The word ‘hip’ or ‘hips’ technically refers to the region or specifically the joint where the upper and lower bodies meet. Often people think of the hips as merely one bone or collection of bones. A lot of people, when giving thought to the idea, can’t really even indentify what their ‘hips’ are. The reason for the confusion is simple: the hips comprise one of the most complex areas of the muscular body.

From a Jock Yoga perspective, the ‘hips’ refers to the entire pelvic area and the many muscles that surround it. Whether from running, squatting, hunching or being inactive, many people–and most men–suffer from tightness in the hip area—whether they know it or not. ‘Tips for tight hips’ refers to numerous stretches and movements that target the pelvic region and lengthen/open the hip flexors (front of the hip), the outer hip (glutes, IT band, outer thigh), and even the inner thigh.
The tips that follow are active and passive stretches for the hip flexors/front of the hip:

Exercise number one: Active lunge stretch for hip flexors


Step 1: Come to a low lunge on your mat with your front knee directly above the ankle, and your back knee a little further back on your mat than directly below the hip (if your back knee is sensitive you can double-roll your mat for comfort). Bring the hands to rest on the front knee. Take a deep breath in through the nose, and on the exhale sink forward with the entire pelvic area. Move back in space on your inhale, then sink forward again on your exhale. Repeat this action a few times (warming up the area), then settle in the ‘forward’ position.  While in the forward position, pull your lowest belly in and up and try to articulate lifting through the centre of your chest (this will add length in the lower back, avoiding unwanted compression). Hold for as many deep breaths as you’d like. Repeat exercise on opposite side.
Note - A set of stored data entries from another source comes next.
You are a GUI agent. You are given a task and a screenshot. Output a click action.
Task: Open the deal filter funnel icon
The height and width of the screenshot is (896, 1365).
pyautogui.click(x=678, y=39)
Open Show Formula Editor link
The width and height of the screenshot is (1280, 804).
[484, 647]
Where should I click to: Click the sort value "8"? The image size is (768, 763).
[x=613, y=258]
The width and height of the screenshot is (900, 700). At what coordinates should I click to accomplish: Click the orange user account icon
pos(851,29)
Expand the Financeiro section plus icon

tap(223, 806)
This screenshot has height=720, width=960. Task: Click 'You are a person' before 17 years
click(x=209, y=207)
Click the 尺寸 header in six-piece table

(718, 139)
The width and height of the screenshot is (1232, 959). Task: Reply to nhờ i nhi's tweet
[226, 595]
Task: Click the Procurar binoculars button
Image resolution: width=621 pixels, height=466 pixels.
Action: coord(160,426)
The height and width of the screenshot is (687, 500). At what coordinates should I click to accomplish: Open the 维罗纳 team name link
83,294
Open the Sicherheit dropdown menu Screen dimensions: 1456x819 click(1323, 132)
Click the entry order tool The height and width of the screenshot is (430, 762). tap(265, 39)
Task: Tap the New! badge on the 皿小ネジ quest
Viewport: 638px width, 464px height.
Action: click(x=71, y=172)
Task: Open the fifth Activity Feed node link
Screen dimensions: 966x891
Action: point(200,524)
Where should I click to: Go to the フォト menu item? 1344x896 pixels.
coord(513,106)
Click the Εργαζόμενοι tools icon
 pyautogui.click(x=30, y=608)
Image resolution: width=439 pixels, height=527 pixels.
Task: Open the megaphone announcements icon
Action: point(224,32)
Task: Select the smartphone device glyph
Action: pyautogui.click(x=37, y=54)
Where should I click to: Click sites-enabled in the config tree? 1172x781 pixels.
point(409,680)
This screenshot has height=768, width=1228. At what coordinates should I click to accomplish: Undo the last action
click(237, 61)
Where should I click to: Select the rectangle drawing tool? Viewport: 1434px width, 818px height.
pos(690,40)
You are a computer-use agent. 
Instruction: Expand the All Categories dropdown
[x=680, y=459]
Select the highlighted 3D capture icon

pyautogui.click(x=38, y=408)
Step 2: To increase the stretch, you may release the hands from the front knee and with a deep inhale through the nose, sweep your arms forward and up. Like the first variation, as you sink your pelvic area forward, continue to lift through the belly and the chest, and this time also reaching through the fingertips. To intensify this variation, you may choose to reach up higher with the fingertips, and even slightly up and over—again avoiding compression in the low back by continuously lifting through the belly and chest. Repeat exercise on opposite side.

Exercise number two: Passive reclined stretch for hip flexors (psoas)


Step 1: Lay flat on your back, knees bent and feet on the mat. Have a yoga block or two handy (phonebook will suffice).


Step 2: Press down with your feet to lift the buttocks of the mat. Place one or both blocks (lowest height) under the sacrum (the sacrum is the flat, triangular bone at the base of the spine). Lower the weight of the body onto the block(s). If positioned correctly, this should be a sturdy pose and not uncomfortable.


Step 3: With your sacrum placed securely on the block(s), begin to extend the heels toward the corners of your mat, and let them rest with the toes turned outward. To intensify the stretch on the front of the hip, extend your arms over your head. You should feel a nice opening on the front of the hip area to either side of your lowest belly. Lay in this position as long as you’d like, allowing the entire body to be heavy and relaxed, and breathing deeply through your nose.
* Remember to be gentle when exiting the pose—bending the knees and bringing the feet back in and placing them down. Press into the feet to lift off of the block(s). Remove the block(s) and roll your spine down slowly. Be sure to hug your knees into your chest to lengthen the low back.